A menstrual period consists of shedding blood, an unfertilized egg, and the tissues lining the uterine. No wonder your vagina might have fluctuation odors as your period progresses. The time of your period, presence of bacteria, and acidity also affect the smell of your vagina during your period. A vagina can smell metallic at the beginning and end of your menstrual cycle. Generally, the smell of your vagina during your period is not noticeable to anyone but you. If you have a stronger than normal odor, it could be a sign of infection, especially if it is accompanied by unusual pelvic discomfort or vaginal discharge. Good hygiene, including frequently changing your pads and tampons, will help control unwanted odors and reduce the risk of infections.


  • Foods

Foods like onions, garlic, coffee, asparagus, smoked food, spices, broccoli, fried foods, cheeses, and sugar can change how the vagina smells. Some foods create a favorable environment for bacteria and yeast to thrive and smell. Others cause an imbalance of the natural bacteria and yeast in the vagina, also leading to abnormal vaginal odor. We don’t recommend cutting these foods out of your diet, but rather consuming them in moderation. The good news is that there are foods that do the opposite. Foods like pineapple, cinnamon, plain yogurt, watermelon, peppermint, cranberries, and celery are not only healthy but can also keep things smelling good and pleasant down there.

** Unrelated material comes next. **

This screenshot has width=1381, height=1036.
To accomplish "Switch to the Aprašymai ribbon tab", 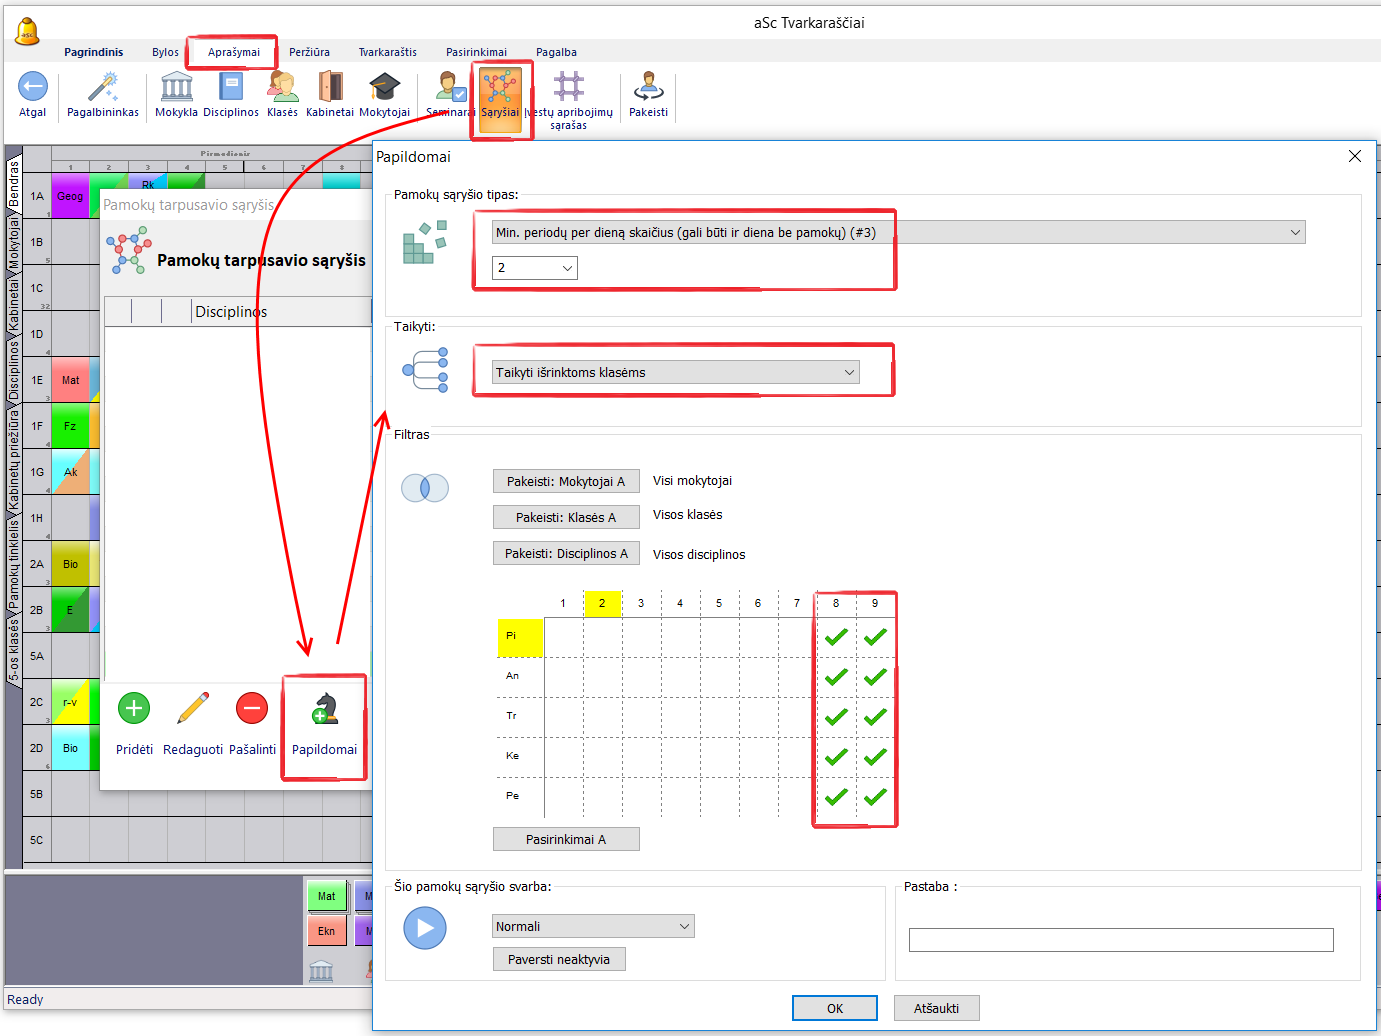I will [233, 52].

  • Cervical, Vulvar, and Vaginal Cancers

Cervical cancer is typically asymptomatic at the early stages. As the cancer advances, the cervix lacks oxygen, get infected, and begins to die. The infection leads to loss of dead cells and tissue through the vagina. This vaginal discharge is often bloody, pink, or brownish and can be described as smelling like rotten meat.

Vulval cancer is very uncommon; however, it develops on the female external genitals. It might appear as a lump on the vulva with persistent burning, itching, and tenderness. It might also look like a wart and come with abnormal bleeding. Vulval cancer often does not cause vaginal odor at the beginning but in advanced stage cancer, a vaginal discharge with a foul smell might be more common.

Vaginal cancer is typically a condition where malignant cells form in the vagina. One of the most common signs and symptoms of vaginal cancer is abnormal vaginal bleeding or blood-stained discharge with an unusual smell. Other symptoms include pain during intercourse, blood in the urine, frequent urination, vaginal lump, pain the pelvic area, and rectal pain.


  • Rectovaginal Fistula

Although very rare, rectovaginal fistula can be a source of vaginal odor. Rectovaginal fistula is an abnormal connection between the vagina, rectum, and lower portion of the large intestine. This causes bowel contents to leak through the fistula, allowing gas, pus, and stool to pass through the vagina. Rectovaginal fistula often causes foul-smelling vaginal discharge as well as recurrent vaginal and urinary tract infections. It can cause pain during intercourse as well as irritation/pain in the vulva, vagina, and anus. Rectovaginal fistula can result from injury during childbirth, inflammatory bowel diseases, Chron’s disease, radiation treatment to the pelvic area, and pelvic-area surgical complications.

How to prevent abnormal vaginal odor

Practice good hygiene like frequent showers, changing underwear, and changing pads and tampons when on your period. Avoid douching as that can interfere with the pH balance of the vagina and lead to infection. Avoid the use of sprays or perfumes near the vagina. Untreated vaginal infections can also lead to persistent vaginal odor and other complications. Be sure to see your healthcare provider to diagnose and treat any abnormal vaginal discharge.

How to treat abnormal vaginal odor

About 30 percent of vaginal odors will go away without any treatment. However, in the situation that the odor does not resolve, or if the odor is accompanied by an unusual discharge, itching, and burning, contact your healthcare provider. Untreated vaginitis can lead to infection that can potentially spread to the uterus and fallopian tubes and make it more challenging to get pregnant. Be sure to seek medical help if you are pregnant since vaginal odor has been linked to a higher risk of infection of the amniotic fluid, preterm birth, and low birth weight.